**** Recorded information

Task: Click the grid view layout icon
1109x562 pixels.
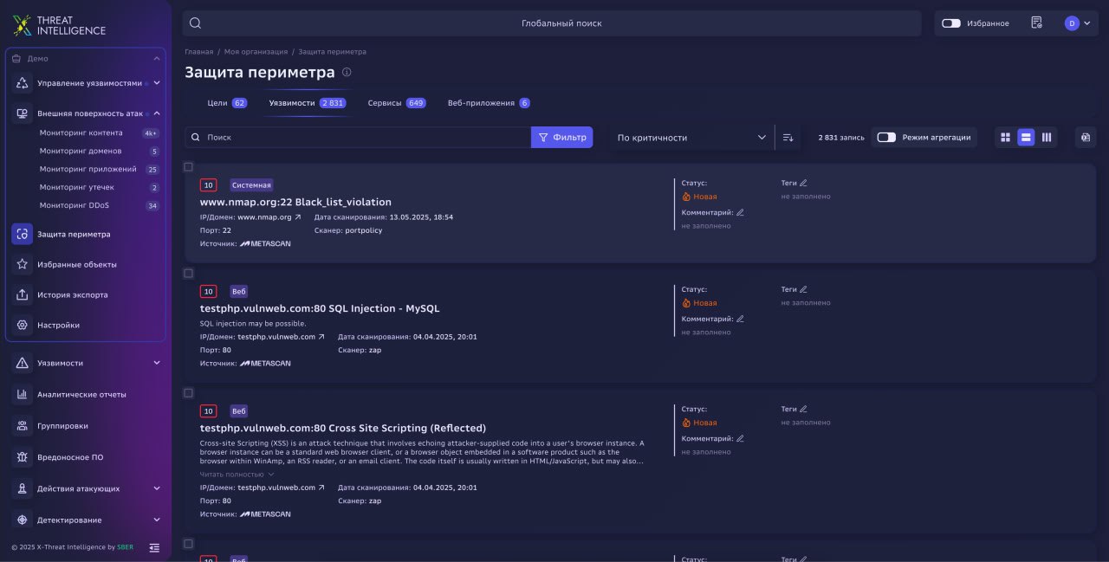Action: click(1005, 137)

********
**** Recorded information

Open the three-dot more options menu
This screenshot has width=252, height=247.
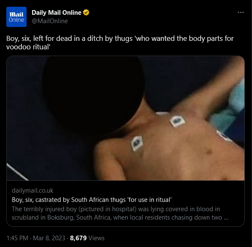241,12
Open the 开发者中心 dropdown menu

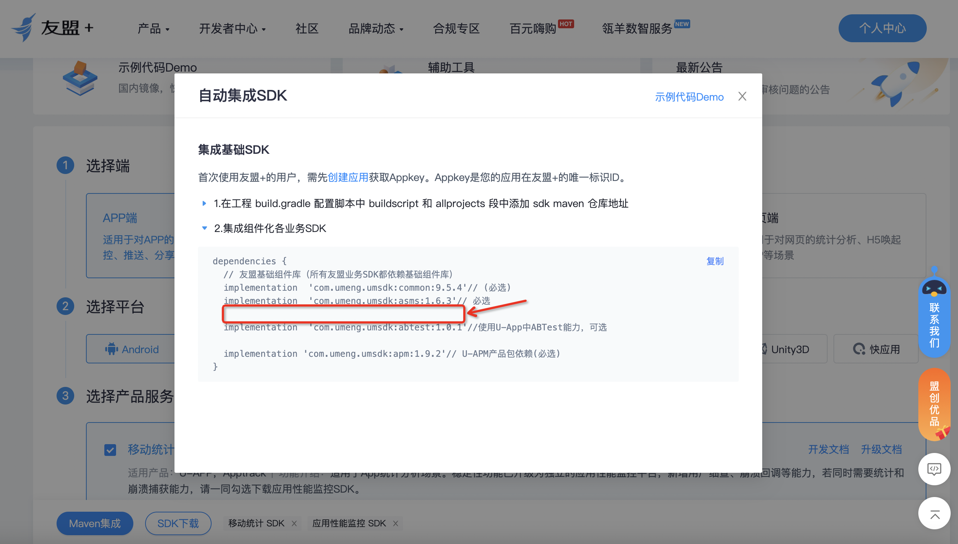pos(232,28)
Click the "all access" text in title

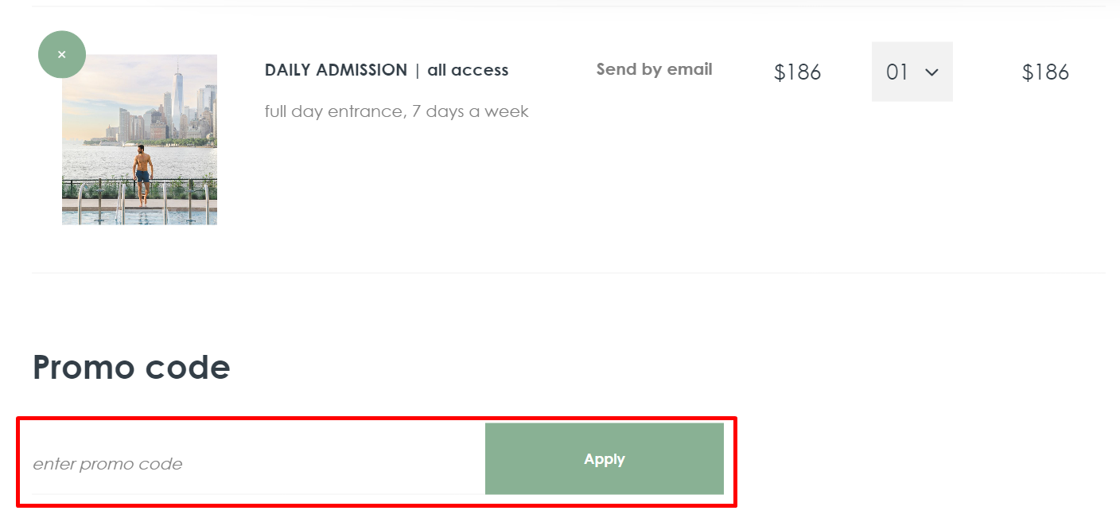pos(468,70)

********

Update the records from the line that has "Task: Click the grid view layout icon" through the line that has "Action: click(1005, 137)" by replacing "grid view" with "list view" and leaving everything else unchanged. Leave the pictures out of the output.

Task: Click the list view layout icon
1109x562 pixels.
Action: click(1005, 137)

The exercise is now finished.